──────── Material provided

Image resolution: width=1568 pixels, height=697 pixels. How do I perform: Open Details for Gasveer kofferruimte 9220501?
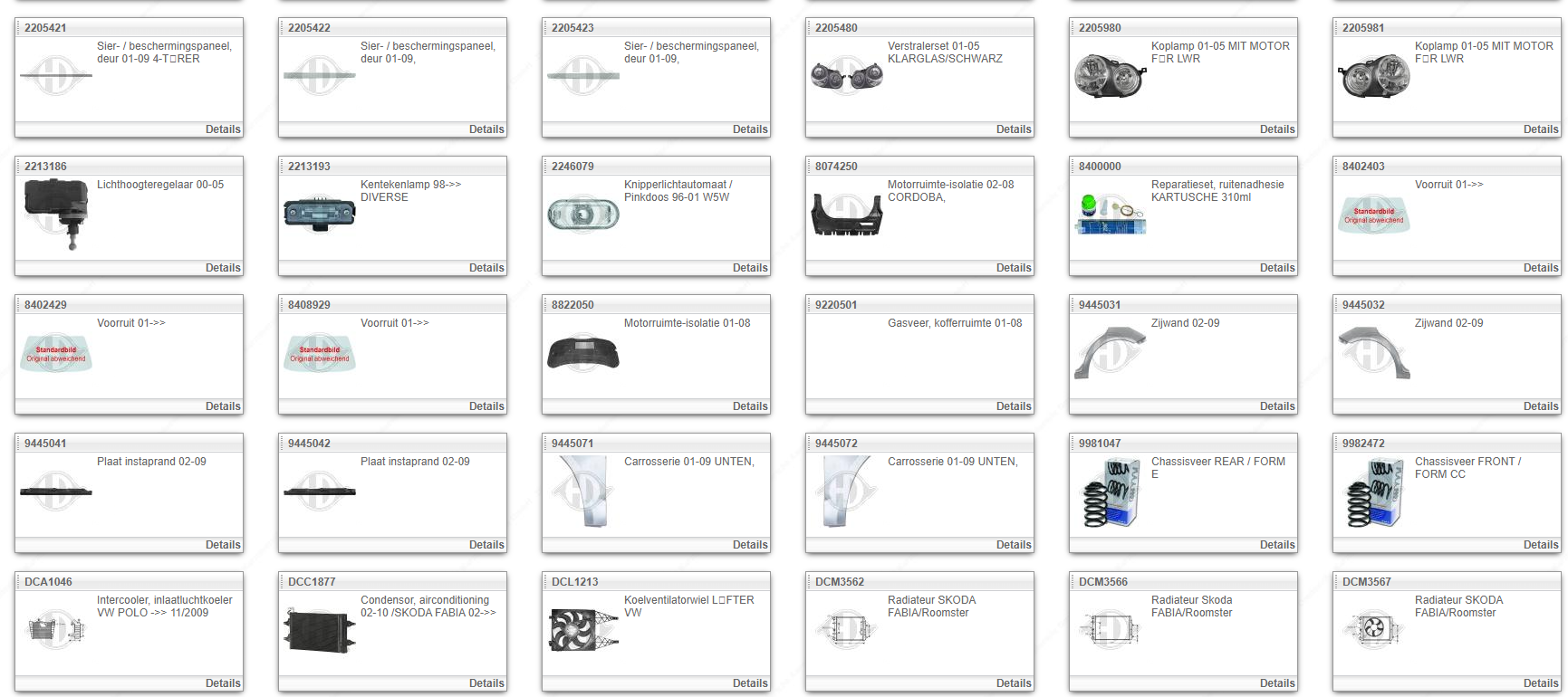[1014, 406]
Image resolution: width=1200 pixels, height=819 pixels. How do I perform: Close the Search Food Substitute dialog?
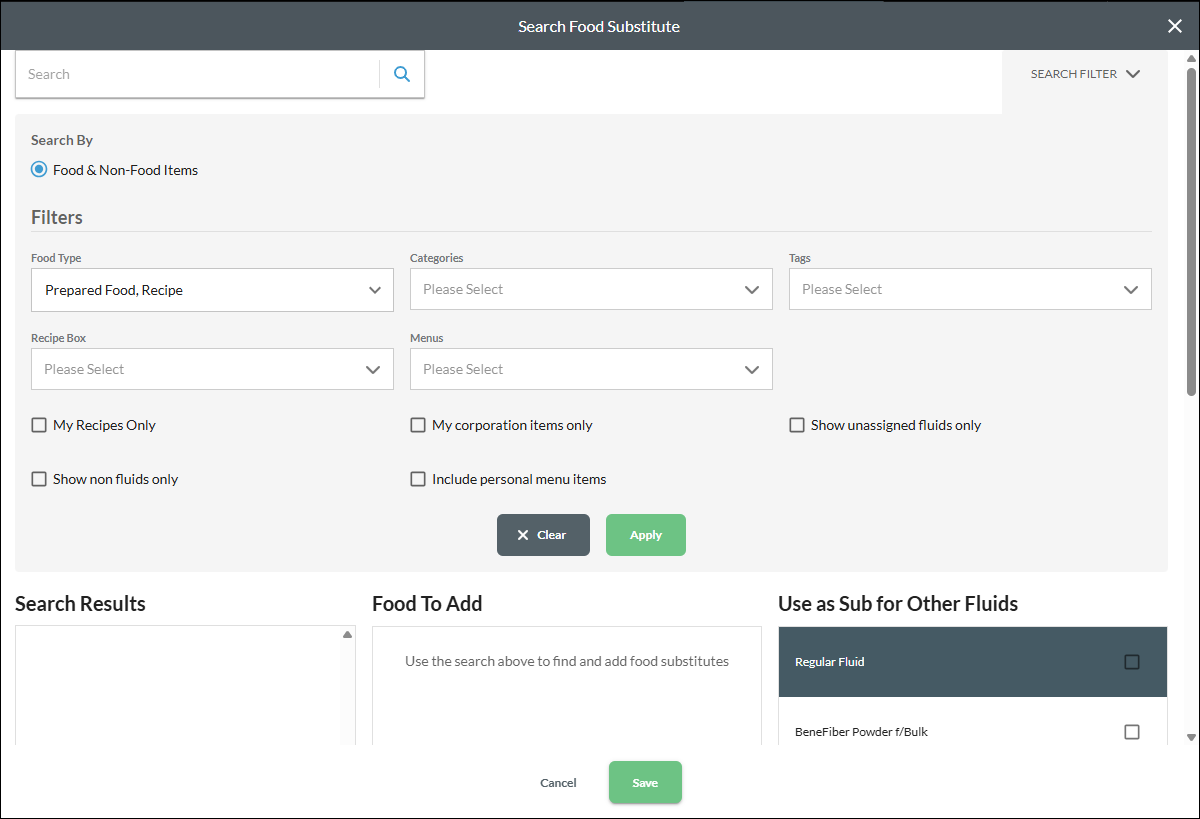1175,26
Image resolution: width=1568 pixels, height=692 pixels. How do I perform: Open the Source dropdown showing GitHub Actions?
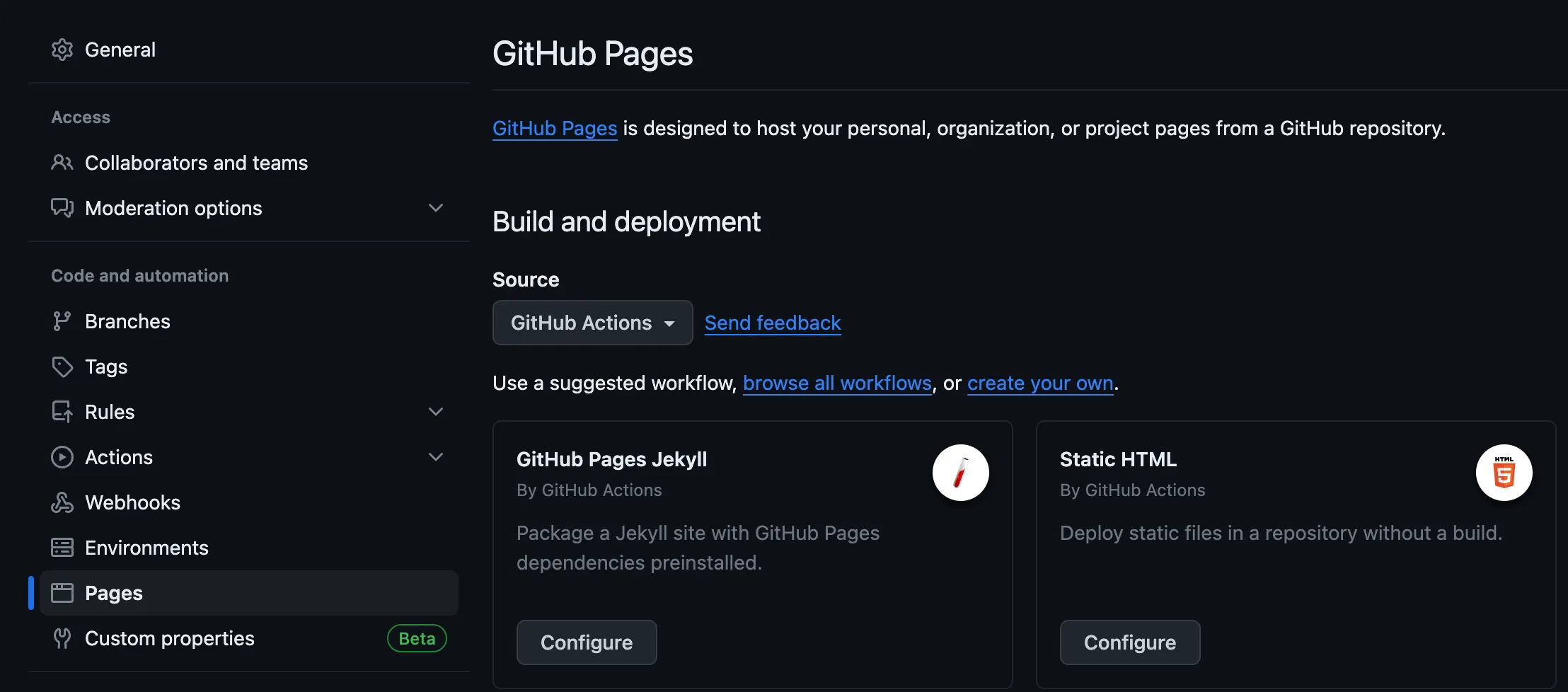tap(592, 323)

────────────────

> _What to produce_
Change "Image resolution" to "Screenshot size" throughout the items above, leaving all other wording untouched. Omit the pictures from your answer.

> _Solution to this exercise_
Screenshot size: width=1568 pixels, height=697 pixels. How do I perform: Open Details for Gasveer kofferruimte 9220501?
[1014, 406]
Screenshot size: width=1200 pixels, height=819 pixels. How do I perform: Close the Search Food Substitute dialog?
1175,26
Screenshot size: width=1568 pixels, height=692 pixels. How do I perform: Open the Source dropdown showing GitHub Actions?
tap(592, 323)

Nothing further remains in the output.